We therapists are generally supposed to be able to provide some form of helpful psychotherapy to any and all who come to us, whether in a private practice, or from a clinic’s assignment, or an insurance company’s referral.  We are similar to medicine’s g.p., the family doctor, now often called a primary care physician (pcp).

In a few cases we therapists may refer certain patients/clients to a specialist, when we judge that some specialized treatment is called for that exceeds our own training.  Most of the time, however, we aspire to be “all things to all people,” with a generalist’s overview of all mental functioning and the repair of all emotional difficulties.  We are also trained to be aware of, and to control — as part of our professional ethics — those private inner feelings that are not therapeutic.

Occasionally all this training doesn’t work.  Into our office comes a person who sets off wave after wave of powerful reactions within us.  Sometimes we can use this “countertransference” to help us understand just how this person manages to mess up his or her life.  Managing our countertransference is part of our job and, while sometimes frustrating, is useful and doable, at least in theory.

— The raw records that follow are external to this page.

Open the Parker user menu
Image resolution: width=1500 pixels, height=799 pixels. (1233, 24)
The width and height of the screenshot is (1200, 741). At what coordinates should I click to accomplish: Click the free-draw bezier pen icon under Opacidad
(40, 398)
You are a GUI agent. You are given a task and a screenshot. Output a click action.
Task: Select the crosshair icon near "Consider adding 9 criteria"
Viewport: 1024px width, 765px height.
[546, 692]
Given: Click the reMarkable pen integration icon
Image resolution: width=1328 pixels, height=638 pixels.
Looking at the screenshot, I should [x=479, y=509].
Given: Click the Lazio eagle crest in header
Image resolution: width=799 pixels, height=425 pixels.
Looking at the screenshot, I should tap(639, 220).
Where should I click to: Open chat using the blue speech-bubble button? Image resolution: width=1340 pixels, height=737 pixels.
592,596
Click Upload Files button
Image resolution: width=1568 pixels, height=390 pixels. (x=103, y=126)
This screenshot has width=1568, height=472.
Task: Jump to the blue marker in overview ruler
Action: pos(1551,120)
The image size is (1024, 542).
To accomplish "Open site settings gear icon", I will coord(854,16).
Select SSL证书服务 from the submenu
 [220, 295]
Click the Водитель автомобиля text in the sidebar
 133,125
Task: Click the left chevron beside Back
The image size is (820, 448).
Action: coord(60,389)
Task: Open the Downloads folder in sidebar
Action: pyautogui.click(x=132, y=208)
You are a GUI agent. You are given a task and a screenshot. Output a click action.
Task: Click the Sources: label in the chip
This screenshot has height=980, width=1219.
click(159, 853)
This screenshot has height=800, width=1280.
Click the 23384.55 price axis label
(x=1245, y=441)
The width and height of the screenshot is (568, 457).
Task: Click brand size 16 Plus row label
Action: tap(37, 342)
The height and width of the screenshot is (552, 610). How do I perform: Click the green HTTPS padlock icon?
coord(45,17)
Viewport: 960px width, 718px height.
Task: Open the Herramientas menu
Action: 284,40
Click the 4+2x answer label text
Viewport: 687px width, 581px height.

But sometimes the person who’s entered our office just rubs us too much the wrong way.  The person may be whiney, mean, crooked, seductive, nasty, condescending, money-grubbing, or whatever — just too off-putting or provocative for us (although perhaps not for another colleague).  We may struggle for a while, with a growing awareness of how very helpless or very angry or very sexual or very (you fill in the blank) we are feeling in relation to this person.

And not only our feelings but our actions may become problematic.  We may find ourselves making errors: forgetting the appointment time, the person’s name, or details of the person’s history; getting sleepy or needed to use the toilet more; speaking abruptly or critically or bristling at questions; gossiping to a colleague about the foibles of this new “case,” thus using distancing language in referring to the person.  Our reaction may be so strong that we can’t control it — or we fear that we can’t.

We therapists know how to deal with a client/patient who is “stuck.”  But if we are the ones who are stuck, even after competent supervision or consultation, and are still not able to feel good enough about ourselves, or therapeutic enough toward this person, then we face a difficult decision.

One choice is to keep plugging along, getting help from videos or books or other professionals, in the hope that we can gradually improve our complicated reactions, create a workable treatment plan, and become more therapeutic.  This option has an ethical time dimension to it: how long can we “fake it until we make it,” while we may also be sending out mixed emotional signals to the person who has come for treatment?  There is no one right answer, but persistent wrestling with it should produce more clarity to us and our advisors.

The other option is to admit defeat and refer the person onward.  Although this happens more frequently with inexperienced therapists, it can be an appropriate decision for any therapist, no matter how highly trained or experienced.  Unfortunately our professional literature provides only a few helpful examples of therapists admitting, reluctantly, that they cannot provide what the new patient/client needs.

This kind of referral, this kind of premature termination, will usually bring positive feelings of relief to the therapist, as well as less positive ones: perhaps shame at admitting one’s limitations, or guilt at having failed to reach one’s professional ideals.  Also, perhaps anger at having one’s best intentions foiled by a person we just don’t, and can’t, like.

Either choice can be hard to accept and work through.  But worst, however, is the prolonged avoidance of making an admittedly difficult decision.  Such therapist dithering is bad for the client/patient and equally bad for the therapist, who will only grow more demoralized and less helpful with the passage of time without a clear direction.

Coming to a clear decision and then taking action on it, whether to work harder or to refer out, will predictably improve the therapist’s bruised sense of self.  The therapist will be doing the right thing about her or his “wrong” feelings, which are really all-too-human ones.